▶ _What to work on_
Rewrite the records below with "Where should I click to" replaced by "Where do I need to click to" in every record. Keep everything else the same.

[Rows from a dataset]
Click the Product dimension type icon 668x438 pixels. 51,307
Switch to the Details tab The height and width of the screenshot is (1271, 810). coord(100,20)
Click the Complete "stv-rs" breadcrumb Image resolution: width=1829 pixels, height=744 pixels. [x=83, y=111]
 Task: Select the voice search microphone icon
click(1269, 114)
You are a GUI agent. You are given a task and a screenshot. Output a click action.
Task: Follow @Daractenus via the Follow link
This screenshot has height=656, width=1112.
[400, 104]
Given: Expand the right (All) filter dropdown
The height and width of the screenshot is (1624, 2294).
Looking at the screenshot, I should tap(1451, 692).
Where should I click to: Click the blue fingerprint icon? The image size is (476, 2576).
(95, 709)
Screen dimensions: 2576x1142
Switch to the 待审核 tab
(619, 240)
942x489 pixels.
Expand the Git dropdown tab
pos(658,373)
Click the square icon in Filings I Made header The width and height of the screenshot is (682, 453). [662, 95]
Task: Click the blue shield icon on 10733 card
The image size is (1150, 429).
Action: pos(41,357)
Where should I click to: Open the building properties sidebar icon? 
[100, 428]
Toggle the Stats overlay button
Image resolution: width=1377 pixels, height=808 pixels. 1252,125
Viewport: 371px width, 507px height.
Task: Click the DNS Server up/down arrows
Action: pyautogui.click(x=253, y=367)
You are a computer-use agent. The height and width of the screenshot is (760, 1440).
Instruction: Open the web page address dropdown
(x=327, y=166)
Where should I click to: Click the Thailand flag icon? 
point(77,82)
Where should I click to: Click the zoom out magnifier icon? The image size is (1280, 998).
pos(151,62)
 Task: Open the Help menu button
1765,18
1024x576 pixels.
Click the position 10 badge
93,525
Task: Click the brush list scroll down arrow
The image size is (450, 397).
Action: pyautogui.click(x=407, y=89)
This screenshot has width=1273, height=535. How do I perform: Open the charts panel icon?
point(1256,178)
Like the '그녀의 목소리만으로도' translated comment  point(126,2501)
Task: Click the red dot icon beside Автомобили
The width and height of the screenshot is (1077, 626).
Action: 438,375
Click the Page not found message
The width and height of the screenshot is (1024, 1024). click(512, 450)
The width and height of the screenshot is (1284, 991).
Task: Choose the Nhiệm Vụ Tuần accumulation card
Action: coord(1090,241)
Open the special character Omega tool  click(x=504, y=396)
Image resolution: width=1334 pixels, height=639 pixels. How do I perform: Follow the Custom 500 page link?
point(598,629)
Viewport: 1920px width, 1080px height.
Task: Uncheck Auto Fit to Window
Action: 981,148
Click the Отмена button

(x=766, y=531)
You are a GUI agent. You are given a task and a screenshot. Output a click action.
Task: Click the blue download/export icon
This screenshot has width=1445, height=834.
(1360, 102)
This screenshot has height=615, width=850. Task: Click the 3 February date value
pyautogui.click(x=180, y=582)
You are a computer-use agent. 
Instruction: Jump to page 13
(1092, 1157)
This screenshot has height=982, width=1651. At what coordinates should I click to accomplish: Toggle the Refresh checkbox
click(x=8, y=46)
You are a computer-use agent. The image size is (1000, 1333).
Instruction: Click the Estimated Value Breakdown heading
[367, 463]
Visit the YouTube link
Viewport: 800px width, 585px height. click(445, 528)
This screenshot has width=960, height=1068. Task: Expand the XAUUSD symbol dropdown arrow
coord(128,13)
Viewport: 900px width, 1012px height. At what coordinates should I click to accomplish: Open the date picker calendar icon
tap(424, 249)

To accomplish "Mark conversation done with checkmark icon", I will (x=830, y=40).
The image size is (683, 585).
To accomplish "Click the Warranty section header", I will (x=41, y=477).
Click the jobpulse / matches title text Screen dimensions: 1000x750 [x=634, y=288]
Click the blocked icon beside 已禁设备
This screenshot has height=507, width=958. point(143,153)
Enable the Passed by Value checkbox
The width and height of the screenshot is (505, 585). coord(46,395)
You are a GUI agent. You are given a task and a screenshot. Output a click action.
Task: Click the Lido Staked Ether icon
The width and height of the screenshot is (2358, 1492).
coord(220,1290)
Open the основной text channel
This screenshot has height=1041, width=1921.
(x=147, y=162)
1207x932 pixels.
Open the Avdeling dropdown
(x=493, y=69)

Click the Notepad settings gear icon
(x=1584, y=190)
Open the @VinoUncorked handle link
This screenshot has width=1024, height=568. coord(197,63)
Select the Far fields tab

▶ _Expected answer_
Click the Product dimension type icon 668x438 pixels. 51,307
Switch to the Details tab The height and width of the screenshot is (1271, 810). coord(100,20)
Click the Complete "stv-rs" breadcrumb Image resolution: width=1829 pixels, height=744 pixels. [x=83, y=111]
 Task: Select the voice search microphone icon
click(1269, 114)
You are a GUI agent. You are given a task and a screenshot. Output a click action.
Task: Follow @Daractenus via the Follow link
This screenshot has height=656, width=1112.
[400, 104]
Given: Expand the right (All) filter dropdown
The height and width of the screenshot is (1624, 2294).
Looking at the screenshot, I should tap(1451, 692).
Where do I need to click to: Click the blue fingerprint icon? The image size is (476, 2576).
(95, 709)
Screen dimensions: 2576x1142
Switch to the 待审核 tab
(619, 240)
942x489 pixels.
Expand the Git dropdown tab
pos(658,373)
Click the square icon in Filings I Made header The width and height of the screenshot is (682, 453). [662, 95]
Task: Click the blue shield icon on 10733 card
The image size is (1150, 429).
Action: pos(41,357)
Where do I need to click to: Open the building properties sidebar icon? 
[100, 428]
Toggle the Stats overlay button
Image resolution: width=1377 pixels, height=808 pixels. 1252,125
Viewport: 371px width, 507px height.
Task: Click the DNS Server up/down arrows
Action: pyautogui.click(x=253, y=367)
You are a computer-use agent. The height and width of the screenshot is (760, 1440).
Instruction: Open the web page address dropdown
(x=327, y=166)
Where do I need to click to: Click the Thailand flag icon? 
point(77,82)
Where do I need to click to: Click the zoom out magnifier icon? The image size is (1280, 998).
pos(151,62)
 Task: Open the Help menu button
1765,18
1024x576 pixels.
Click the position 10 badge
93,525
Task: Click the brush list scroll down arrow
The image size is (450, 397).
Action: pyautogui.click(x=407, y=89)
This screenshot has width=1273, height=535. How do I perform: Open the charts panel icon?
point(1256,178)
Like the '그녀의 목소리만으로도' translated comment  point(126,2501)
Task: Click the red dot icon beside Автомобили
The width and height of the screenshot is (1077, 626).
Action: 438,375
Click the Page not found message
The width and height of the screenshot is (1024, 1024). click(512, 450)
The width and height of the screenshot is (1284, 991).
Task: Choose the Nhiệm Vụ Tuần accumulation card
Action: coord(1090,241)
Open the special character Omega tool  click(x=504, y=396)
Image resolution: width=1334 pixels, height=639 pixels. How do I perform: Follow the Custom 500 page link?
point(598,629)
Viewport: 1920px width, 1080px height.
Task: Uncheck Auto Fit to Window
Action: 981,148
Click the Отмена button

(x=766, y=531)
You are a GUI agent. You are given a task and a screenshot. Output a click action.
Task: Click the blue download/export icon
This screenshot has width=1445, height=834.
(1360, 102)
This screenshot has height=615, width=850. Task: Click the 3 February date value
pyautogui.click(x=180, y=582)
You are a computer-use agent. 
Instruction: Jump to page 13
(1092, 1157)
This screenshot has height=982, width=1651. At what coordinates should I click to accomplish: Toggle the Refresh checkbox
click(x=8, y=46)
You are a computer-use agent. The image size is (1000, 1333).
Instruction: Click the Estimated Value Breakdown heading
[367, 463]
Visit the YouTube link
Viewport: 800px width, 585px height. click(445, 528)
This screenshot has width=960, height=1068. Task: Expand the XAUUSD symbol dropdown arrow
coord(128,13)
Viewport: 900px width, 1012px height. At what coordinates should I click to accomplish: Open the date picker calendar icon
tap(424, 249)

To accomplish "Mark conversation done with checkmark icon", I will (x=830, y=40).
The image size is (683, 585).
To accomplish "Click the Warranty section header", I will (x=41, y=477).
Click the jobpulse / matches title text Screen dimensions: 1000x750 [x=634, y=288]
Click the blocked icon beside 已禁设备
This screenshot has height=507, width=958. point(143,153)
Enable the Passed by Value checkbox
The width and height of the screenshot is (505, 585). coord(46,395)
You are a GUI agent. You are given a task and a screenshot. Output a click action.
Task: Click the Lido Staked Ether icon
The width and height of the screenshot is (2358, 1492).
coord(220,1290)
Open the основной text channel
This screenshot has height=1041, width=1921.
(x=147, y=162)
1207x932 pixels.
Open the Avdeling dropdown
(x=493, y=69)

Click the Notepad settings gear icon
(x=1584, y=190)
Open the @VinoUncorked handle link
This screenshot has width=1024, height=568. coord(197,63)
Select the Far fields tab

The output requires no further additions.